A young man in spectacles entered. He asked a few rapid questions, while he opened a case of instruments on the counter at the feet of the prostrate figure. He listened at its chest with the stethoscope and without it, and shook his head, pulled out a lancet, and pushed the shirt sleeve up the hanging arm.

"Hold the sleeve, so that it doesn't slip down!" he said with a glance up at Silla; he took her to be a member of the household.

The lancet pierced and pierced again. The ashen grey face of the girl looked into his, as if she would beg him for only one drop of that which was the life.

There came out something like a thick, dark syrup.

He listened again, felt again; one more trial with the lancet, and it was with an air of superiority, and a mouth drawn up like his professor's, that the young bachelor of medicine turned to those assembled and pronounced his concise verdict:

"Stone dead! The man's stone dead!—from drink!"

His words were followed by a cry from Silla, who threw herself upon her father.

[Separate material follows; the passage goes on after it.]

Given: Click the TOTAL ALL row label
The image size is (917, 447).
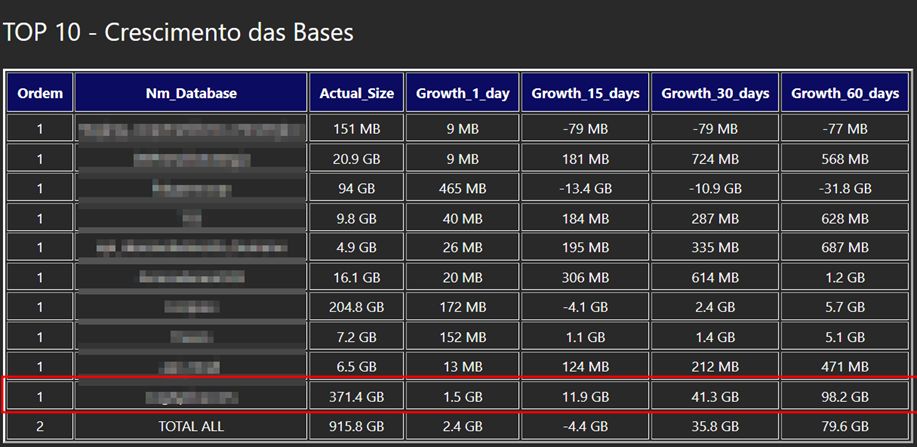Looking at the screenshot, I should coord(191,426).
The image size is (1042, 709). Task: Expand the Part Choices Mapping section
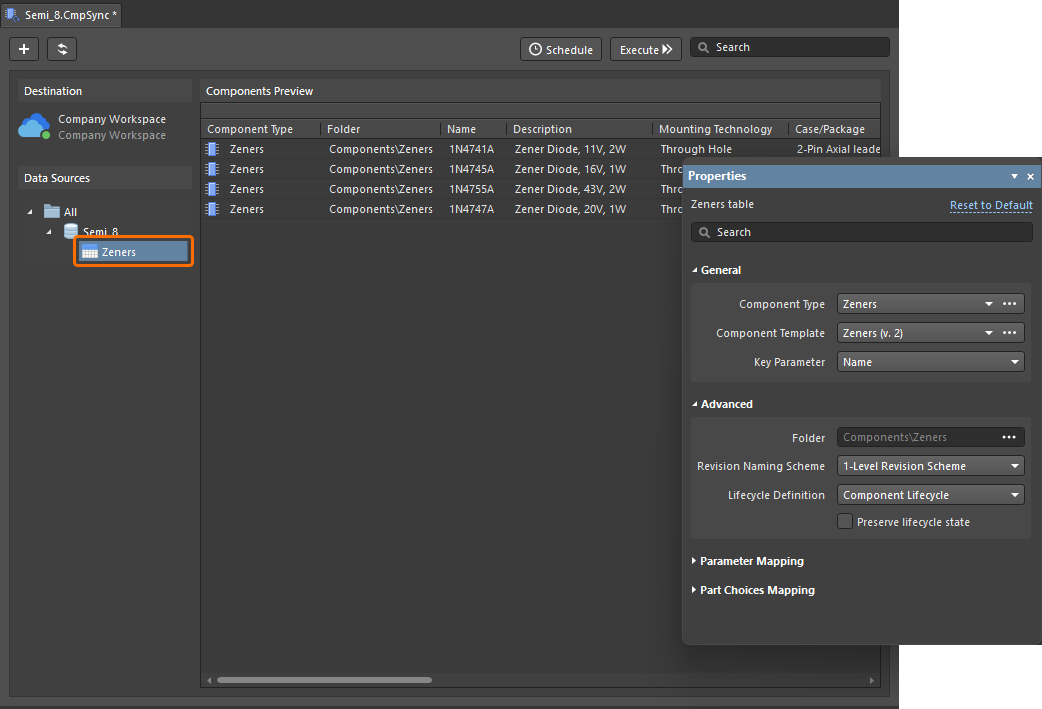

"Is that his daughter?" asked the young doctor. He carefully wiped his lancet at the light, and put his instruments together preparatory to going, but gazed at the same time over his spectacles at her. Heedless of everything, she cried incessantly over the body.

"You aren't dead, are you, father? Father!"

It was a wild sorrow, without consideration or bashfulness, and the young doctor felt that he was witnessing an unpleasant scene from life in the outskirts of the town. He had done his duty and hastened out.